Придет другое и как-то свяжется со старым. Да уже пришло и кое-как начинает связываться: по слухам, в России начинается «возвращение к Рахманинову», и русские музыканты и там признали его гениальным человеком. Скептик скажет, что здесь тоже «Александр Невский», что у умерших есть свои привилегии. Еслибы, например, Чехов был жив, то, должно быть, оказался бы в Париже или Нью-Йорке, печатался бы в «Современных Записках», в «Новом Журнале». Еслибы чудом Достоевский написал «Бесы» или «Братья Карамазовы» после революции, разве не были бы они в России запрещены? Теперь — музеи Чехова, Достоевского, памятники, ценные исследования, превосходные издания... Конечно, надо быть очень осторожным не только в выборе родителей, как советовал Гейне, но и в выборе времени своего рождения. Однако, наверное дело теперь не только в этом.
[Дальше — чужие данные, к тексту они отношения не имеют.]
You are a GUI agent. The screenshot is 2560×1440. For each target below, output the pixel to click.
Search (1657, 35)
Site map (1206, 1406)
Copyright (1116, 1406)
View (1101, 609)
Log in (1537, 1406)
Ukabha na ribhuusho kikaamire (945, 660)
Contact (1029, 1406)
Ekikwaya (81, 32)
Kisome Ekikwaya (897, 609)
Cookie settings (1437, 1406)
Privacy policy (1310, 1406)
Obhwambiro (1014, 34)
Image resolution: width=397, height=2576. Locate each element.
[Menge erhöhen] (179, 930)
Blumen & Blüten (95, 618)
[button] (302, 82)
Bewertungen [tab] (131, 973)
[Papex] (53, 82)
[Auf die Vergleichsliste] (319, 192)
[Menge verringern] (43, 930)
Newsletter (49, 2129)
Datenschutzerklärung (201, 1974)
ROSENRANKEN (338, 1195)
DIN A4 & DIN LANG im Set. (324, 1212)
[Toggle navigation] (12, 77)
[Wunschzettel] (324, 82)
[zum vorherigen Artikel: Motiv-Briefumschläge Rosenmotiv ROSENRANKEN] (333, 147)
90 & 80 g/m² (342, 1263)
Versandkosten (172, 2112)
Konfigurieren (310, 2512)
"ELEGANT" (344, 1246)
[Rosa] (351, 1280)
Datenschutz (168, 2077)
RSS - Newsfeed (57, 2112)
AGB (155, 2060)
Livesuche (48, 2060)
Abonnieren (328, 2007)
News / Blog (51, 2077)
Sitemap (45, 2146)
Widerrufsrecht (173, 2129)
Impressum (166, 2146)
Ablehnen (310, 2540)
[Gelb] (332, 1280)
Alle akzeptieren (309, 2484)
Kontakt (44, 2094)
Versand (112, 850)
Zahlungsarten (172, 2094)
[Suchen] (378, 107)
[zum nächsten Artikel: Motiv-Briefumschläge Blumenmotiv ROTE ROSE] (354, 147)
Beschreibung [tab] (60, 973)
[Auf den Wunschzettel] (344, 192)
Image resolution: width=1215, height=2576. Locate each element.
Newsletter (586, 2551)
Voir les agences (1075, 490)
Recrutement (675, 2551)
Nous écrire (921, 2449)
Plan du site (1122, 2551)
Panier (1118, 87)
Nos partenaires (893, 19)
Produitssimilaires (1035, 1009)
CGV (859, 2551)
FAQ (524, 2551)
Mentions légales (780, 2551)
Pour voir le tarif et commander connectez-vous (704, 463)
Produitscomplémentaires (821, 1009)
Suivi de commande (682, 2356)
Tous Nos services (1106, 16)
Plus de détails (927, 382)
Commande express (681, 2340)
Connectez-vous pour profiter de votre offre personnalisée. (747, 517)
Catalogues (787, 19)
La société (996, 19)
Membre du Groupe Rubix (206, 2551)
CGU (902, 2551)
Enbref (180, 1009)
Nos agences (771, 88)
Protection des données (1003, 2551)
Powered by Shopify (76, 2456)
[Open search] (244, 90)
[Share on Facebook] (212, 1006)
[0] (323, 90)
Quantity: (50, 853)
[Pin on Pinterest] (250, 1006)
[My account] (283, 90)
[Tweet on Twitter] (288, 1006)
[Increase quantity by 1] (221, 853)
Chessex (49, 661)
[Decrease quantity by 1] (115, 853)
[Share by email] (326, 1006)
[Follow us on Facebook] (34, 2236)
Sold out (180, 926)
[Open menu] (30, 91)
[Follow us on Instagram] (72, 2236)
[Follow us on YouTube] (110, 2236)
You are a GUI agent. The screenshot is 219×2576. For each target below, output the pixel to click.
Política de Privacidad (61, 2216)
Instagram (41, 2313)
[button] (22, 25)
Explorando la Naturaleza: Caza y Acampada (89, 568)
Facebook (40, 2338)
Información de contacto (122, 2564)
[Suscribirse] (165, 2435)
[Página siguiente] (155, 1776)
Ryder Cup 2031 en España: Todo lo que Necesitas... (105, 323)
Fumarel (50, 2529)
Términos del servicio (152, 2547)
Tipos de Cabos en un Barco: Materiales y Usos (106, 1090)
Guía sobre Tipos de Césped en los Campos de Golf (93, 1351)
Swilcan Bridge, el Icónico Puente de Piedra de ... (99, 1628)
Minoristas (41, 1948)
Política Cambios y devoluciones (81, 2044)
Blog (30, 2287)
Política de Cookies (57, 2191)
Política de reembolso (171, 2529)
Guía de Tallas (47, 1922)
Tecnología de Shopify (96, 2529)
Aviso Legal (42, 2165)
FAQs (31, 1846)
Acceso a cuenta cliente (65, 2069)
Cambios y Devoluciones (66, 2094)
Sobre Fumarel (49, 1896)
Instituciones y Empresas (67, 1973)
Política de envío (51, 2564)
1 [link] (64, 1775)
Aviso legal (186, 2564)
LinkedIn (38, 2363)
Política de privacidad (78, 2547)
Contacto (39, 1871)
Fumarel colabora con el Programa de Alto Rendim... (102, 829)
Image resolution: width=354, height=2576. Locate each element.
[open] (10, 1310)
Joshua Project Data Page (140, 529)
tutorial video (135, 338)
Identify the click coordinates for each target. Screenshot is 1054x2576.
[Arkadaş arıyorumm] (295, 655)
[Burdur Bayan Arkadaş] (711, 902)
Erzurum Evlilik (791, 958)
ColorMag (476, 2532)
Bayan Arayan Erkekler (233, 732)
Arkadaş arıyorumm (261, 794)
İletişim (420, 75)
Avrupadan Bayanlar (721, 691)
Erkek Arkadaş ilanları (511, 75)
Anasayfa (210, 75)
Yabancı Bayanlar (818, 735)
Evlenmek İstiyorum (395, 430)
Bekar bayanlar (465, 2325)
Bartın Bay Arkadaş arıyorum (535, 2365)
Музыка «аполитичнее» других искусств и меньше нуждается в непосредственной, географической связи с родиной. Рахманинов прожил треть жизни заграницей, продолжал работать, продолжал творить. Его жизнь была счастливой — поскольку может быть счастливой жизнь великого артиста. Слава пришла к нему очень рано. Сергею Васильевичу не было двадцати лет, когда в тесном московском кругу заговорили о «новом Моцарте». Юношей он написал и свою знаменитую «Прелюдию». Кстати сказать, необычайный успех этого юношеского произведения, вот уже пятьдесят лет исполняемого пианистами во всех частях света, раздражал его. — «Прелюдию» все знают, «Колоколов» почти никто не знает», — говорил он сердито: сам он считал своим лучшим произведением «Колокола». Чайковский один из первых отметил громадный талант молодого Рахманинова и в последний год своей жизни говорил с ним почти как с равным. Сергей Васильевич в юности работал очень легко; оперу «Алеко» он написал в две недели. Незадолго до своей кончины Чайковский сказал ему: «Как вы много за это время написали! А я только одну вещь (это была «Патетическая Симфония»). Рахманинов стал всероссийской знаменитостью тридцати лет отроду. Позднее, уже в эмигрантский период его жизни, пришла и мировая слава.

Да, да, «возвращение к Рахманинову» — там. Надеюсь, хочу верить. К счастью, оказались в современной русской культуре такие явления, в оценке которых мы все согласны, независимо от разделяющего нас географического рубежа. Россия не могла ни забыть, ни разлюбить Рахманинова. Он ее прославил, она прославляет его.